Poverty, Age and Race

Clearly, the most important factor in diabetes rates in age


In [11]:
n_years, df = chis_concat([df17,df16,df15], ['diabetes', 'race_recode', 'racedf_p1', 'poor', 'old'])

t = process_segments(df, 'diabetes', 'YES', ['old', 'poor','race_recode'])
t.diabetes_count /= n_years
t = t.reset_index().sort_values('diabetes_pct')
t[t.diabetes_rse < 30]


Out[11]:
measure race_recode poor old diabetes_count diabetes_pct diabetes_rse
13 nhwhite NPOV YOUNG 16350.145525 1.4 22.4
1 asian NPOV YOUNG 14811.581952 2.4 27.9
9 hisp NPOV YOUNG 25101.715734 2.7 27.6
15 nhwhite POV YOUNG 11221.872617 3.5 28.3
11 hisp POV YOUNG 53941.136343 4.8 17.7
12 nhwhite NPOV OLD 207666.517921 9.8 5.0
16 other NPOV OLD 10843.759849 12.9 22.6
0 asian NPOV OLD 55098.808223 14.4 18.0
4 black NPOV OLD 34079.879348 18.1 16.9
8 hisp NPOV OLD 112671.763648 18.6 9.1
14 nhwhite POV OLD 89191.423772 18.9 9.1
18 other POV OLD 10251.531483 22.2 22.6
2 asian POV OLD 46963.213287 24.4 16.4
6 black POV OLD 28145.626668 24.7 16.4
10 hisp POV OLD 231210.452400 27.9 7.0

Log regression


In [12]:
from sklearn.linear_model import LogisticRegression
logreg = LogisticRegression(C=1e9)

n_years, df = chis_concat([df17,df16,df15], ['diabetes', 'srsex', 'srage_p1', 'racedf_p1', 'race_recode', 'povll', 'minority', 'poor', 'old'])

def age_group_parts(v):
    try:
        y1, y2, _ = v.replace('-',' ').split()
        return y1,y2
    except ValueError:
        # Probably '85+ YEARS'
        return 85, 120



def age_group_to_age(v):
    y1, y2 = age_group_parts(v)
    if y1 == 85:
        return 85
    else:
        return (int(y1)+int(y2))/2


pov_mid_map = {
    "0-99% FPL": 50,
    "100-199% FPL": 150,
    "200-299% FPL":250,
    "300% FPL AND ABOVE": 400
}

pov_status_map = {
    "0-99% FPL": 1,
    "100-199% FPL": 0,
    "200-299% FPL":0,
    "300% FPL AND ABOVE": 0
}


df = pd.get_dummies(df, columns=['race_recode'], prefix='', prefix_sep = '')

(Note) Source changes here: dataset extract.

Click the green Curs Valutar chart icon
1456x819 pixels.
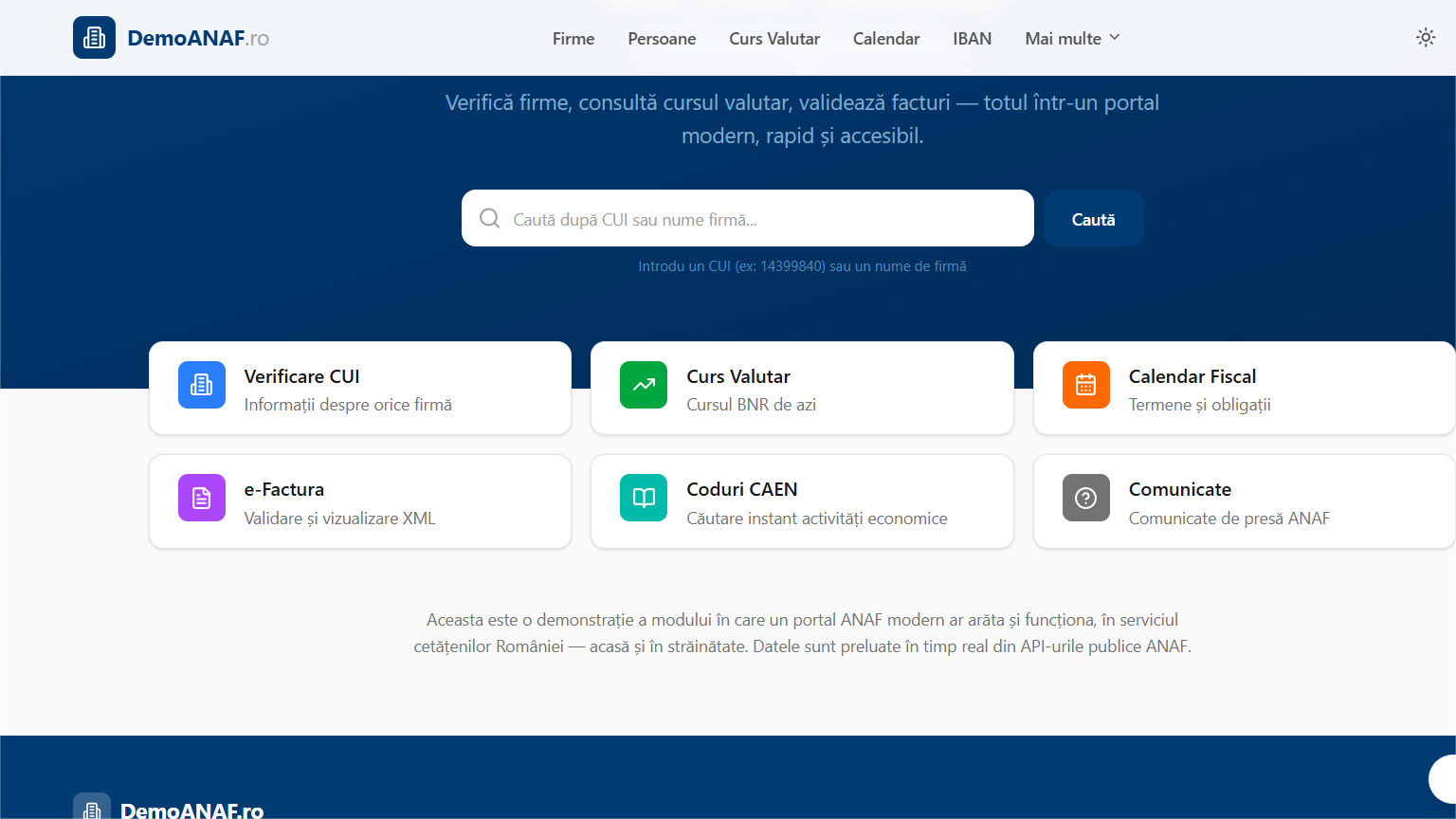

df['diabetes_bool'] = (df.diabetes == 'YES').astype(int)
df['group_age_mean'] = df.srage_p1.apply(lambda v:age_group_to_age(v)).astype(float)
df['group_age_min'] = df.srage_p1.apply(lambda v:age_group_parts(v)[0]).astype(int)
df['group_age_max'] = df.srage_p1.apply(lambda v:age_group_parts(v)[1]).astype(int)

df['mid_povll'] = df.povll.apply(lambda v: pov_mid_map[v])
df['pov'] = df.povll.apply(lambda v: pov_status_map[v])
df['poor_bool'] = (df.poor == 'POV').astype(int)
df['is_male'] = (df.srsex == 'MALE').astype(int)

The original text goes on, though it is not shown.